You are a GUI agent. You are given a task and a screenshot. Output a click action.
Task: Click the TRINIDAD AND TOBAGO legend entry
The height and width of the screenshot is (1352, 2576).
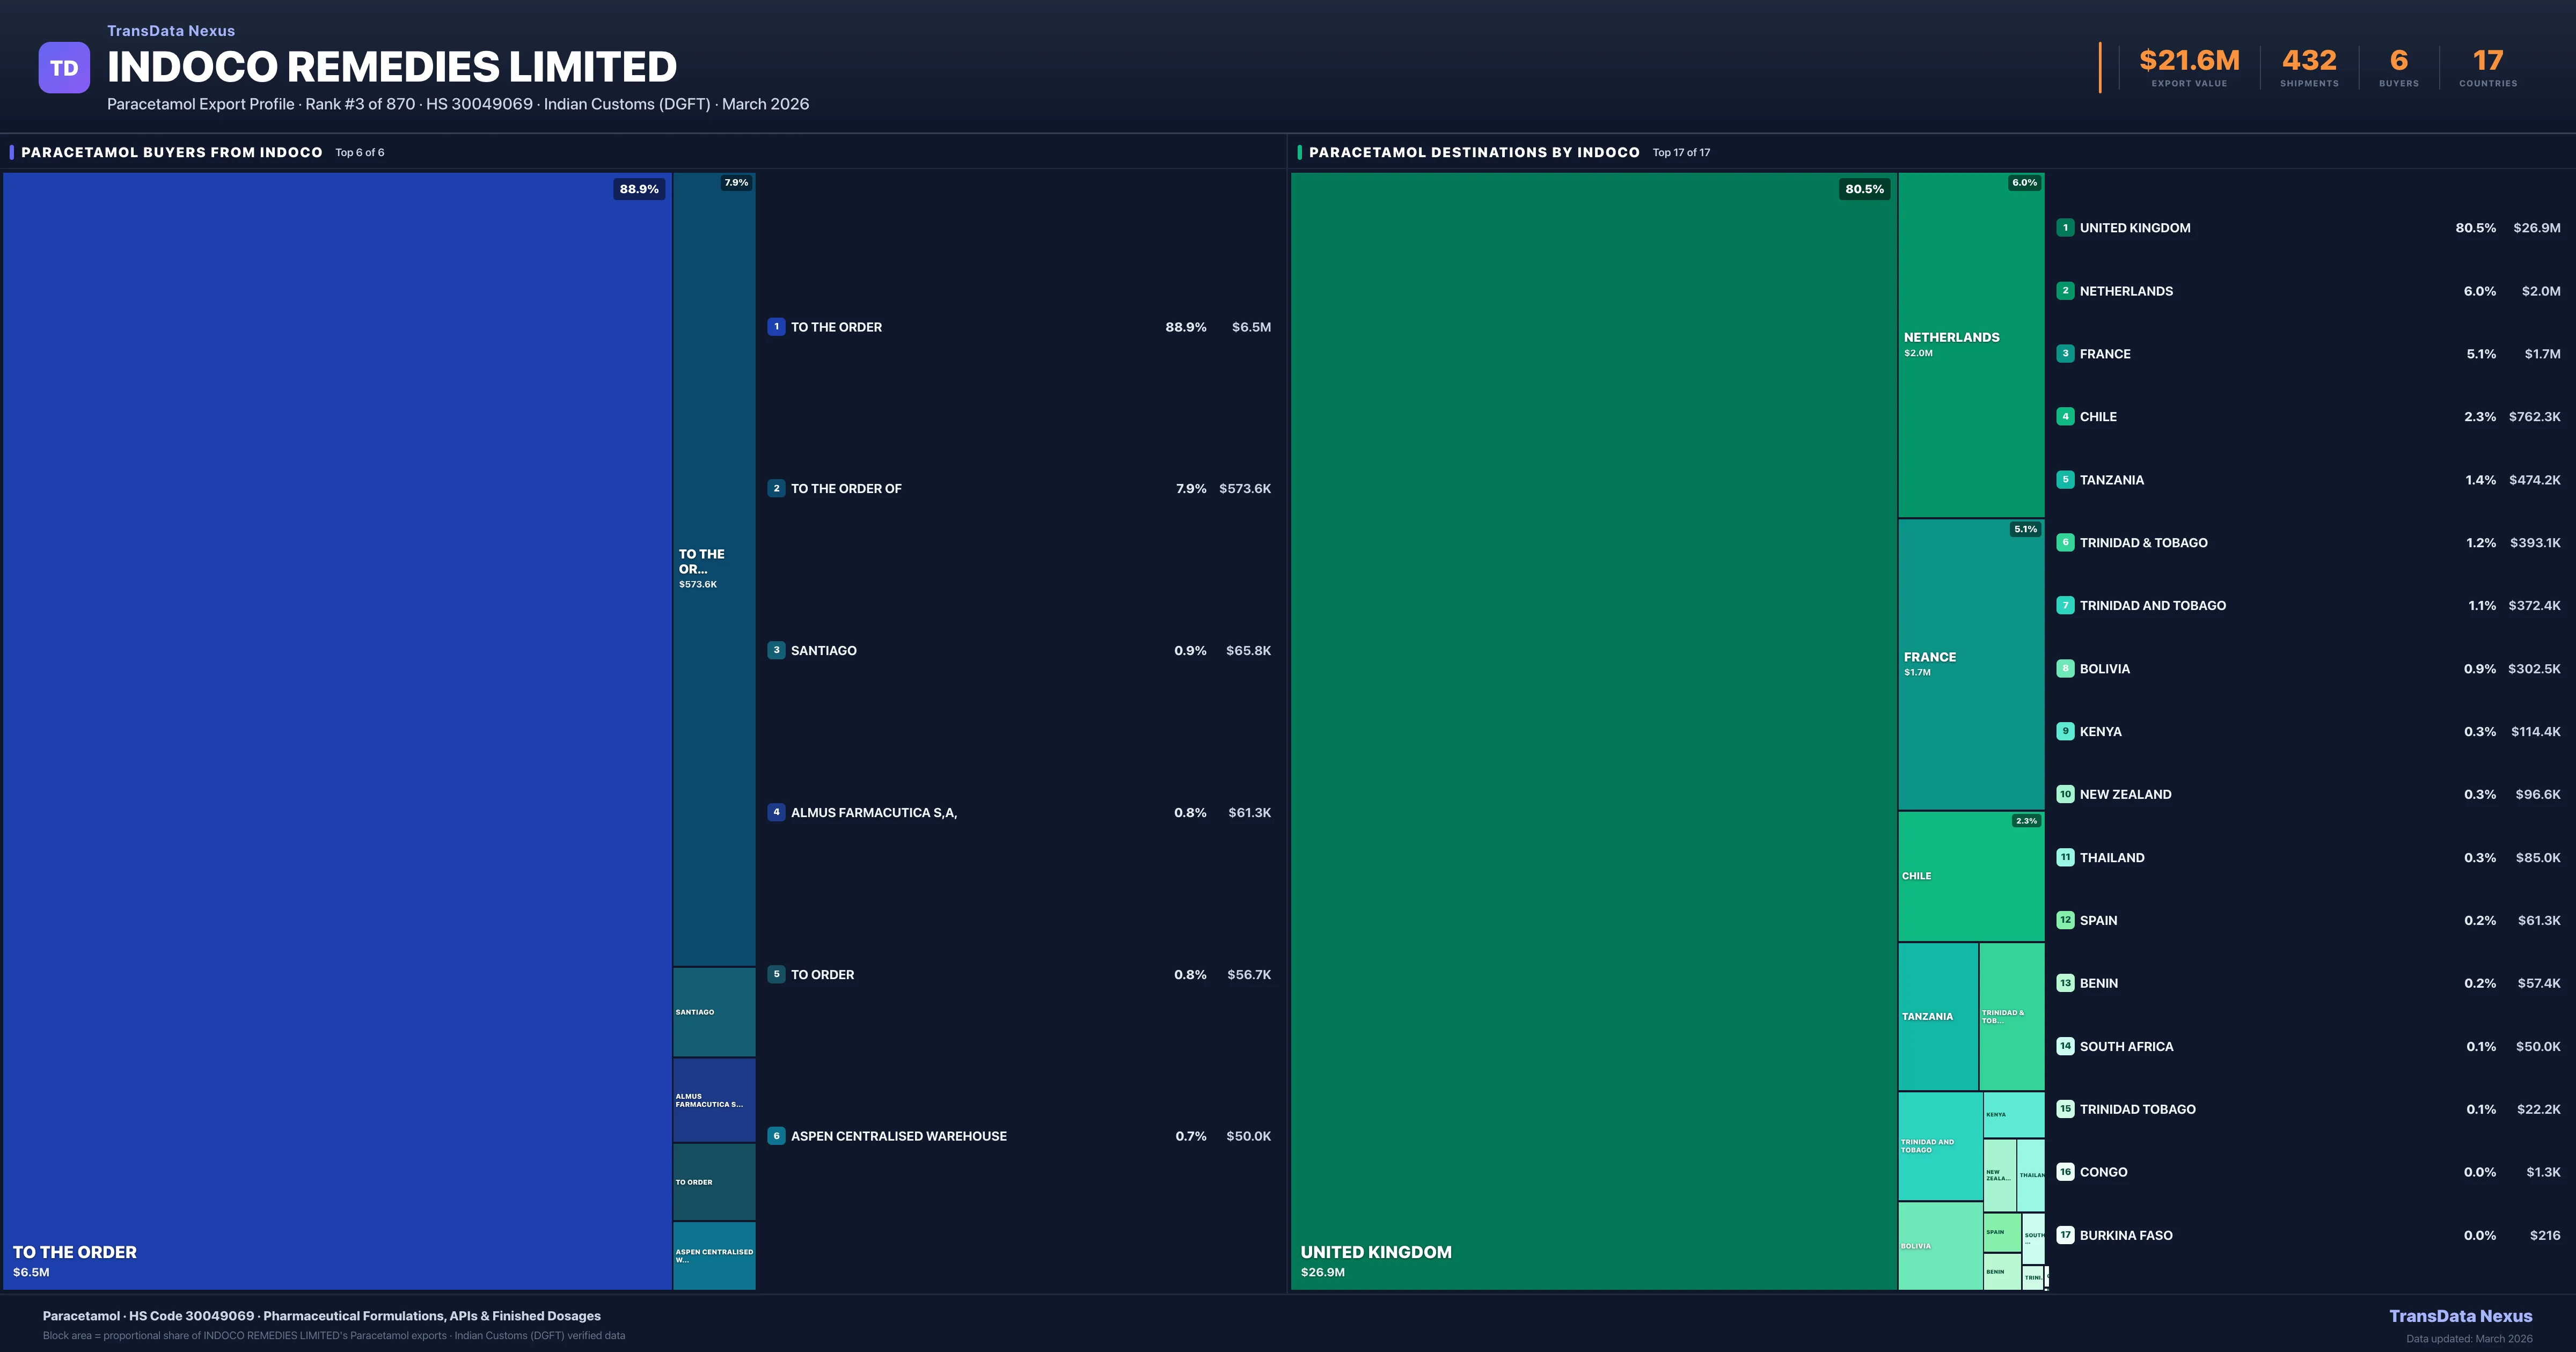point(2152,606)
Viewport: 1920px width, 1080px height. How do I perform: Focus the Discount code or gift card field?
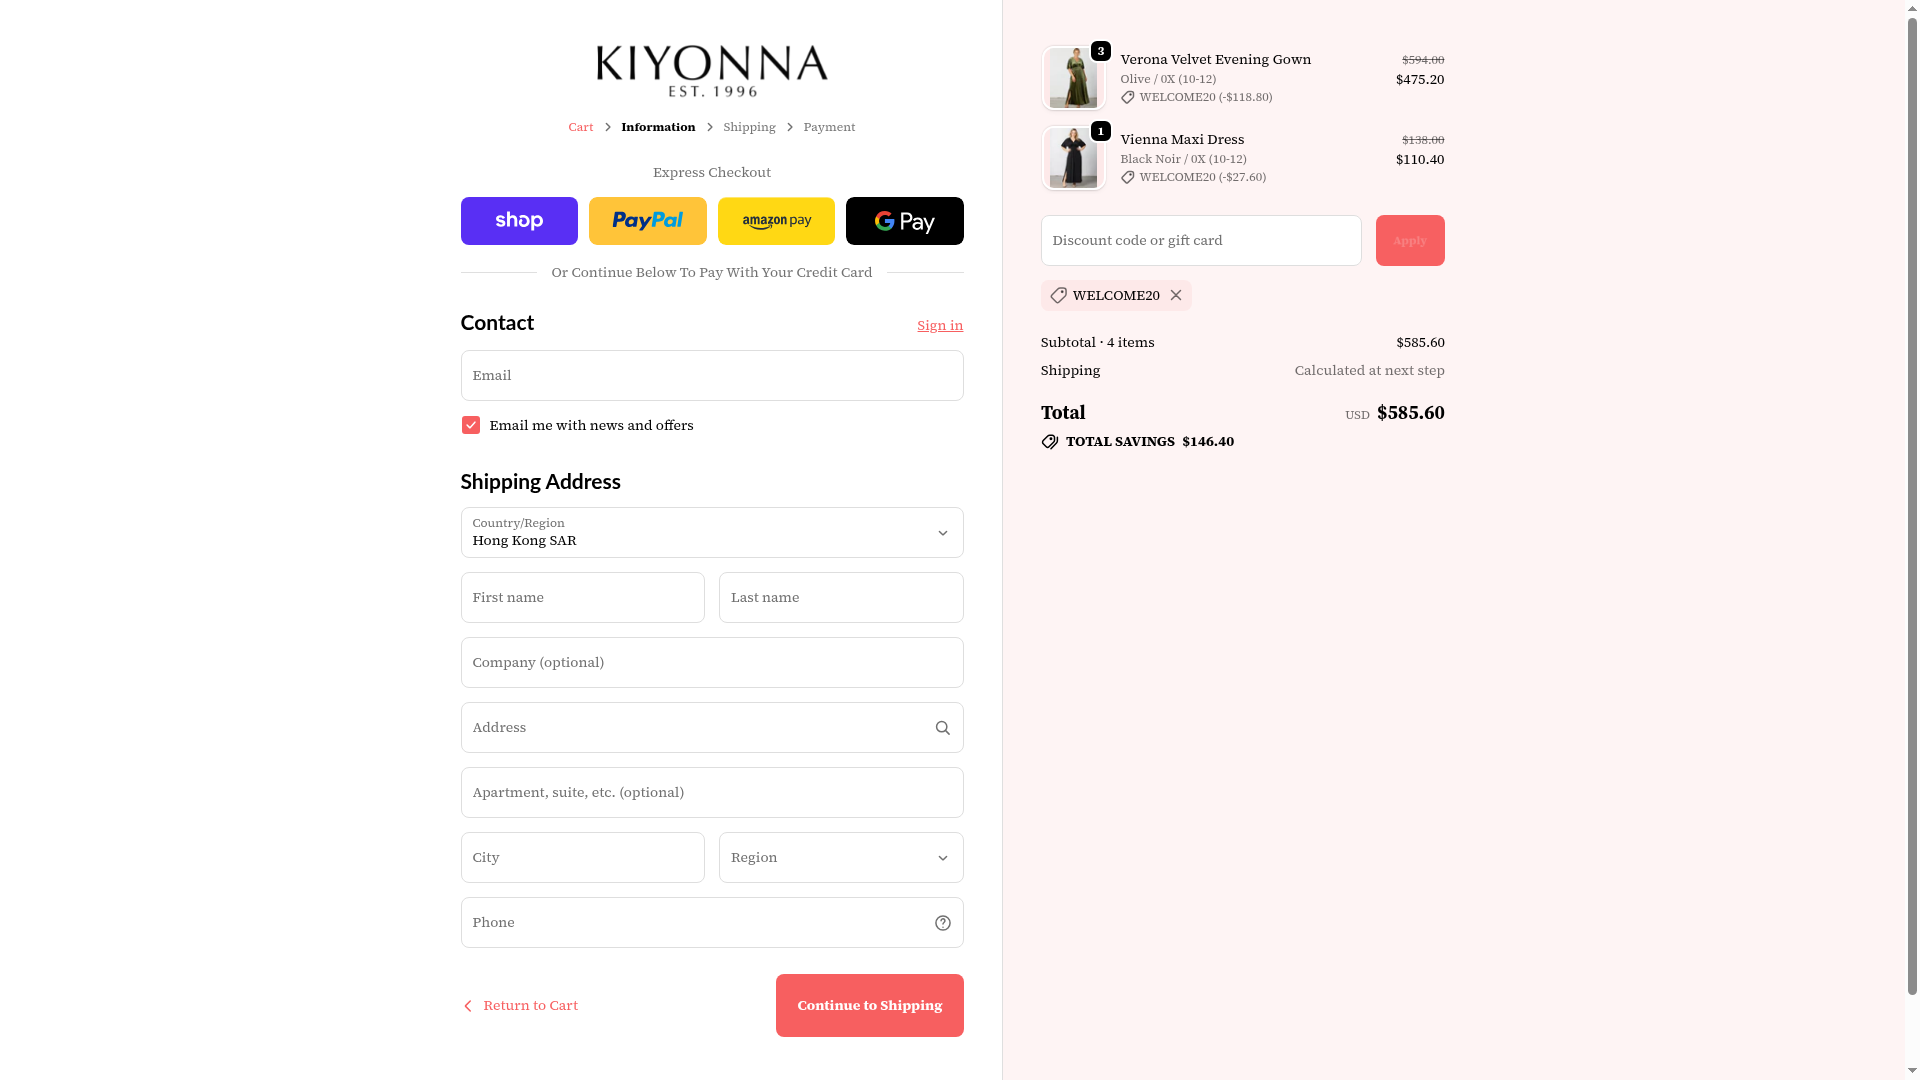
________________________________________
YOUR TASK: Put the lines above into a numbered list, skipping any blank lines and leaving the pictures out.

RESPONSE:
1. You are a GUI agent. You are given a task and a screenshot. Output a click action.
2. Task: Click the TRINIDAD AND TOBAGO legend entry
3. The height and width of the screenshot is (1352, 2576).
4. point(2152,606)
5. Viewport: 1920px width, 1080px height. How do I perform: Focus the Discount code or gift card field?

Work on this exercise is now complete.